Work to be completed
Locate every line below that contains the word "scrollbar" and copy it.

____ Provided data

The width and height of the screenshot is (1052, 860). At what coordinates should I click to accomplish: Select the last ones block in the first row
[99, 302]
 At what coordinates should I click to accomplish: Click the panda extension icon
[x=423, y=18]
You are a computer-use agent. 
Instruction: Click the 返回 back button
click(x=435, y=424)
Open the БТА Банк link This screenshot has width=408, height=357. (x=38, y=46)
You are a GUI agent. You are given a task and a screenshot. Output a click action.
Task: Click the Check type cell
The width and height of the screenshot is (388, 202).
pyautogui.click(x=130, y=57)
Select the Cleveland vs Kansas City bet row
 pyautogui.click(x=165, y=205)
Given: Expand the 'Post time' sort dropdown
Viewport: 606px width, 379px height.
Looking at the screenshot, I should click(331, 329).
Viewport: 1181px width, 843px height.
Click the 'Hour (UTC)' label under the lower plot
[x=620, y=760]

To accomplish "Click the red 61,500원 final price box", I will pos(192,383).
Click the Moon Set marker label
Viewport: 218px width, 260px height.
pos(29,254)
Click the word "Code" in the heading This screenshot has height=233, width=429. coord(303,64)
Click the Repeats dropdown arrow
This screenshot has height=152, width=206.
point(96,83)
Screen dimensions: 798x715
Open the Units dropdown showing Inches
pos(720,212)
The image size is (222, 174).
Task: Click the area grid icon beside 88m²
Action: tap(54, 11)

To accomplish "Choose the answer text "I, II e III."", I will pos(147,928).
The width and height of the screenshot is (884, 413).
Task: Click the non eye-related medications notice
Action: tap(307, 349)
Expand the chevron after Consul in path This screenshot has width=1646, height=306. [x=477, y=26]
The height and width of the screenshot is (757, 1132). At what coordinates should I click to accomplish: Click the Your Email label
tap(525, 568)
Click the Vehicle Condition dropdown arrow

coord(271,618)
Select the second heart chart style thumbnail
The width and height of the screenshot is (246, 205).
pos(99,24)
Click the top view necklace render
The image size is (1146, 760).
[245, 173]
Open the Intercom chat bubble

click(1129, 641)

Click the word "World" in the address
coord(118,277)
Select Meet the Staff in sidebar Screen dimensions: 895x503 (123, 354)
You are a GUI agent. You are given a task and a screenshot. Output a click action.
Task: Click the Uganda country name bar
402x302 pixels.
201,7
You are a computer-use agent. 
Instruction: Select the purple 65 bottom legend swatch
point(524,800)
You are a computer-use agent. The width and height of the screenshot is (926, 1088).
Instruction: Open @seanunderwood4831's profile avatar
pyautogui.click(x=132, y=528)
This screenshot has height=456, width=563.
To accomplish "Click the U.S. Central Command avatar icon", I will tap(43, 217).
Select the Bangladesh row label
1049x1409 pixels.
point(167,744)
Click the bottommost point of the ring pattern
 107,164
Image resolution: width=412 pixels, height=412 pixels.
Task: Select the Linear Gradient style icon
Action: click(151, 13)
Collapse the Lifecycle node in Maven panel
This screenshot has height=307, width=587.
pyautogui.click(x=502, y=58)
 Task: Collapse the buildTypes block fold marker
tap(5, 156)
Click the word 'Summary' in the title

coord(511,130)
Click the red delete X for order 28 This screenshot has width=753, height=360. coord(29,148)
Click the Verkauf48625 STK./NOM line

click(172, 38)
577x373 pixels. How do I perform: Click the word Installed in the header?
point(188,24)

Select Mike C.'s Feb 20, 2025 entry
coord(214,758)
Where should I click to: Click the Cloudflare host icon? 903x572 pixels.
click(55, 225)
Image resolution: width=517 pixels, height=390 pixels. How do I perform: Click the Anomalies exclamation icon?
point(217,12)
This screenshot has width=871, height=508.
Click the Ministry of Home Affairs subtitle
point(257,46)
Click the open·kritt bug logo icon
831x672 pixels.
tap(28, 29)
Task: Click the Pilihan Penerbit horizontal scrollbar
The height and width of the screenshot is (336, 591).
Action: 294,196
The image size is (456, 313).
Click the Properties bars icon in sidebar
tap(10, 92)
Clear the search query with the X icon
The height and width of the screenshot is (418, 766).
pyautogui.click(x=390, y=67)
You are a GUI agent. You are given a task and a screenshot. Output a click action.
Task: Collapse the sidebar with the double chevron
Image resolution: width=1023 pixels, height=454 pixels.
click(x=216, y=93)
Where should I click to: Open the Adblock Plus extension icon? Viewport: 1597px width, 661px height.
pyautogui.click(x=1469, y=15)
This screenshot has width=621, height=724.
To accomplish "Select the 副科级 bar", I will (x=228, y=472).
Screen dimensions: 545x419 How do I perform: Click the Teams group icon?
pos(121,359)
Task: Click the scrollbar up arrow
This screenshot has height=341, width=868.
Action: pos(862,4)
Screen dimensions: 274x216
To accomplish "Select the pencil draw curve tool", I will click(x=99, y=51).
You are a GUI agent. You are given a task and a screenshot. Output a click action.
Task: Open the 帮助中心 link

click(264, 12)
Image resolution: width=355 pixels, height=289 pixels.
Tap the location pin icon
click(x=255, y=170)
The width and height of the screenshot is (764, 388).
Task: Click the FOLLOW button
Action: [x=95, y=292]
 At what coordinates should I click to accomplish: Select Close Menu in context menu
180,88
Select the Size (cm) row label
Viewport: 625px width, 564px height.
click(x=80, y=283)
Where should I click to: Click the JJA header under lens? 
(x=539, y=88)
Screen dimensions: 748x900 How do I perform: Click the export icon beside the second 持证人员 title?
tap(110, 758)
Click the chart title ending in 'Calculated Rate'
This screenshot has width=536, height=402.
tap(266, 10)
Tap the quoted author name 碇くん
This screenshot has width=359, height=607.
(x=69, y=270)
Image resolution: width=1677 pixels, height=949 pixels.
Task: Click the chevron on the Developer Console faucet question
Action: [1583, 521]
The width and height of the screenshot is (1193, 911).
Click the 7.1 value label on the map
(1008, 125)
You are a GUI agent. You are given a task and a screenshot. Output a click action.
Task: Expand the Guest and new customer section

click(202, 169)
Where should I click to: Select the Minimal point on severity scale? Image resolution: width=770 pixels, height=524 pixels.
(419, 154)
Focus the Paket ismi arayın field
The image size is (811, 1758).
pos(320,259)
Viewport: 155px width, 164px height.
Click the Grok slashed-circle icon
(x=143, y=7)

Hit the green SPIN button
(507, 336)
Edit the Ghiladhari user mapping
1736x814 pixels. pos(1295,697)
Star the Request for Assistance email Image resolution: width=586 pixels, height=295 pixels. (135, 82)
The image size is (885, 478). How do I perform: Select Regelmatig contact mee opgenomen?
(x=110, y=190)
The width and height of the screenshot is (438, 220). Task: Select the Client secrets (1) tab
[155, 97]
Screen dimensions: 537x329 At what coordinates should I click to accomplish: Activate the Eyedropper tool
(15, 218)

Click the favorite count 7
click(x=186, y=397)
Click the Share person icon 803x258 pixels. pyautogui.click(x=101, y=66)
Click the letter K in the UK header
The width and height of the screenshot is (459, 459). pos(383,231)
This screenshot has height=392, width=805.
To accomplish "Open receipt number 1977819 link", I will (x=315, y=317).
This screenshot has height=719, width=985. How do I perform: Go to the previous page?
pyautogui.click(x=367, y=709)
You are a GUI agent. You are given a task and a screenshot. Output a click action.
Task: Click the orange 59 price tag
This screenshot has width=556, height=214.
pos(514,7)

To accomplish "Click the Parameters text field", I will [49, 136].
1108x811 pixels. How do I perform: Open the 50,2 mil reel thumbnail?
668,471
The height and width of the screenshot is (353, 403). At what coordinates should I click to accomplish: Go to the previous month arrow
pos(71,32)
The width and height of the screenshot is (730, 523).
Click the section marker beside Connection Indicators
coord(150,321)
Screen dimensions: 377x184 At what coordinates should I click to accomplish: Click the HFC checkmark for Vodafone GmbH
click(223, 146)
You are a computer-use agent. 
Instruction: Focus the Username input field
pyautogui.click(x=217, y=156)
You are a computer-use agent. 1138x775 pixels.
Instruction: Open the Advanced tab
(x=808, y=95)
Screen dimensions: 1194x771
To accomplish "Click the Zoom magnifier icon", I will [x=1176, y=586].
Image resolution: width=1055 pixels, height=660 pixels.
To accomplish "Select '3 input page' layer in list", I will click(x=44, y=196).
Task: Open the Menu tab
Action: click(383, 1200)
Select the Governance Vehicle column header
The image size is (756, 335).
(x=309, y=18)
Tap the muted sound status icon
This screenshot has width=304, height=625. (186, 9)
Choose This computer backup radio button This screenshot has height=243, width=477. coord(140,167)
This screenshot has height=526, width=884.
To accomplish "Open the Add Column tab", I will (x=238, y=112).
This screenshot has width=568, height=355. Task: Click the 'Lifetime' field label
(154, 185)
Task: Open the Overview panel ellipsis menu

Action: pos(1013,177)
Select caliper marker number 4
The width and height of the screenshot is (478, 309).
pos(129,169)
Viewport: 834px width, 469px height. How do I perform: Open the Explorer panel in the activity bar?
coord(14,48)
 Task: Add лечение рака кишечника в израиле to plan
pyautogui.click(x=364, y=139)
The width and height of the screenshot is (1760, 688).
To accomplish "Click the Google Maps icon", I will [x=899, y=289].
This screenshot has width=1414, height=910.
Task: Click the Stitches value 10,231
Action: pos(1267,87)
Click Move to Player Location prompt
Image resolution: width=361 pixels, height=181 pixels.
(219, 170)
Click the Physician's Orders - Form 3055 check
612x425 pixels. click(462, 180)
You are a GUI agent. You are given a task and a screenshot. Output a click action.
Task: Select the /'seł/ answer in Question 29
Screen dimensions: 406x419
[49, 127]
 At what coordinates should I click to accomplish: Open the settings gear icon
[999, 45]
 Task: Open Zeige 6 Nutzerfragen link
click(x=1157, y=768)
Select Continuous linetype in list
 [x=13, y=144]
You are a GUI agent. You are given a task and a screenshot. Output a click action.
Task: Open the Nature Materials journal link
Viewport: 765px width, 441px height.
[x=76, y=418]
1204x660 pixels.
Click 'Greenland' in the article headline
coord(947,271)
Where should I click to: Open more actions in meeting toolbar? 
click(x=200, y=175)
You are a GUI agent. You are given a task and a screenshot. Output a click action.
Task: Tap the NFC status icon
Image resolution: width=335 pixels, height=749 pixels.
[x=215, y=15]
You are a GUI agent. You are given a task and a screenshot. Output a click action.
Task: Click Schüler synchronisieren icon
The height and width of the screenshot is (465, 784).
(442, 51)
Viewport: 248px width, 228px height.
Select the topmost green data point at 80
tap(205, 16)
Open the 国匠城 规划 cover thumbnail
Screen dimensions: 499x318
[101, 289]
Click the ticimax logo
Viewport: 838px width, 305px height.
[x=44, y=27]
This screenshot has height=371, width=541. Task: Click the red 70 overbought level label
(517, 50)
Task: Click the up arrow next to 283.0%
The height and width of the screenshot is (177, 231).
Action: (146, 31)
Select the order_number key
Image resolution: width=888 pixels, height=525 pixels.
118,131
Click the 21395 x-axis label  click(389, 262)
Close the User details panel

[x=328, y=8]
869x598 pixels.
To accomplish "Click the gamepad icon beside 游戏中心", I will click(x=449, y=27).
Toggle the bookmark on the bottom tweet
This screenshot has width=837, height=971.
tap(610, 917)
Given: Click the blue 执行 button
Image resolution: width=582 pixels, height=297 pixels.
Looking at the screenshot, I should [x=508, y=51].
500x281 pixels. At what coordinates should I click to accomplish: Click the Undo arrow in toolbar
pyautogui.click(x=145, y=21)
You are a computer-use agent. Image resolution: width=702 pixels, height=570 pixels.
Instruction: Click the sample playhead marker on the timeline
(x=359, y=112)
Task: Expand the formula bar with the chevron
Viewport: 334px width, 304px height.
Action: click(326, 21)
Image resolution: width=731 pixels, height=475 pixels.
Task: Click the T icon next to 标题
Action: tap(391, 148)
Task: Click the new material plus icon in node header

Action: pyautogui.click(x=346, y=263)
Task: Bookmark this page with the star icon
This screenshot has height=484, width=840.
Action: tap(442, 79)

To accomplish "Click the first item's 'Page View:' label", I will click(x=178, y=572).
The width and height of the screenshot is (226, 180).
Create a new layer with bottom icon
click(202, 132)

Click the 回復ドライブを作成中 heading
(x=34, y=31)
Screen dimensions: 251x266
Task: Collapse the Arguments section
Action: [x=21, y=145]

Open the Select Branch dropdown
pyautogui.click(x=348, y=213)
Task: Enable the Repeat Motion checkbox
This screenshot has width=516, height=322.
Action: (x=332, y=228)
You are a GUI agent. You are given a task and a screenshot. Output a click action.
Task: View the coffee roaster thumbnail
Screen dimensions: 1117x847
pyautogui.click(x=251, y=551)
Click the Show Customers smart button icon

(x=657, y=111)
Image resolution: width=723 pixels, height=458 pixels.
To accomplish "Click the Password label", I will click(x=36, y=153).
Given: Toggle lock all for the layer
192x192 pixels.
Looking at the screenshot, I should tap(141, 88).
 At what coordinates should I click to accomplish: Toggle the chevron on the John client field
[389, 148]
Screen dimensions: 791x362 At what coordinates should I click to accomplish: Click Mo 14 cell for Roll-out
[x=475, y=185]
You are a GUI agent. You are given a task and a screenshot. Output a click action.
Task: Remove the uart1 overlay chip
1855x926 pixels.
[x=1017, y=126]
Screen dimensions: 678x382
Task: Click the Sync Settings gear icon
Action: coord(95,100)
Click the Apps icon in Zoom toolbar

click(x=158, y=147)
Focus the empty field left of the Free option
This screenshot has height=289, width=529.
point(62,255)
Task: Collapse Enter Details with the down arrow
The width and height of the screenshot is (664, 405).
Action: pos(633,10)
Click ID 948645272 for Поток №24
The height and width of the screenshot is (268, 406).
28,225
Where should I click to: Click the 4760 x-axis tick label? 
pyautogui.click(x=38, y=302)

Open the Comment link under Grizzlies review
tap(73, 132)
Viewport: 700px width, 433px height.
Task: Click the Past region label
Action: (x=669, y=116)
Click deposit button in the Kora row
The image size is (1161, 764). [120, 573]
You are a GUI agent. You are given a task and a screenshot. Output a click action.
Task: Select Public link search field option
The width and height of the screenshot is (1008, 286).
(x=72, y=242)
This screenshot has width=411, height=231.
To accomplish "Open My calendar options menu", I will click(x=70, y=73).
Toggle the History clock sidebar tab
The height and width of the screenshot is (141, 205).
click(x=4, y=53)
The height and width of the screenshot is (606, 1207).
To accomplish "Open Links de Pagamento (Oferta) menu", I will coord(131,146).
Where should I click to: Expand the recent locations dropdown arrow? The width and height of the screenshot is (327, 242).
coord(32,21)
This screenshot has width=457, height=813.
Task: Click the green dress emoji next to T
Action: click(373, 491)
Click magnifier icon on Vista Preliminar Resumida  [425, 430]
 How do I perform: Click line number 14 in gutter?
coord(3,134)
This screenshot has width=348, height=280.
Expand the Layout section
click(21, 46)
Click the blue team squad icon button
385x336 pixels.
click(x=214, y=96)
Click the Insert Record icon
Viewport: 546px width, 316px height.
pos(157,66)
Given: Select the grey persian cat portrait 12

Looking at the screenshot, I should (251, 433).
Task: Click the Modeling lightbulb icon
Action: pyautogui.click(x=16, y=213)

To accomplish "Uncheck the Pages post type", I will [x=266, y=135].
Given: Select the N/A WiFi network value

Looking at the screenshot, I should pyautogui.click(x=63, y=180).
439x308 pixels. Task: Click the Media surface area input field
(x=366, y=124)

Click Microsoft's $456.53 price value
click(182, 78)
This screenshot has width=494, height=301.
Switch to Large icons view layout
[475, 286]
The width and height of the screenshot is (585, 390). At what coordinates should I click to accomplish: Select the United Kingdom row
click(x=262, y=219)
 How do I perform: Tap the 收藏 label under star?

________

The answer
Task: Click the Pilihan Penerbit horizontal scrollbar
Task: Click the scrollbar up arrow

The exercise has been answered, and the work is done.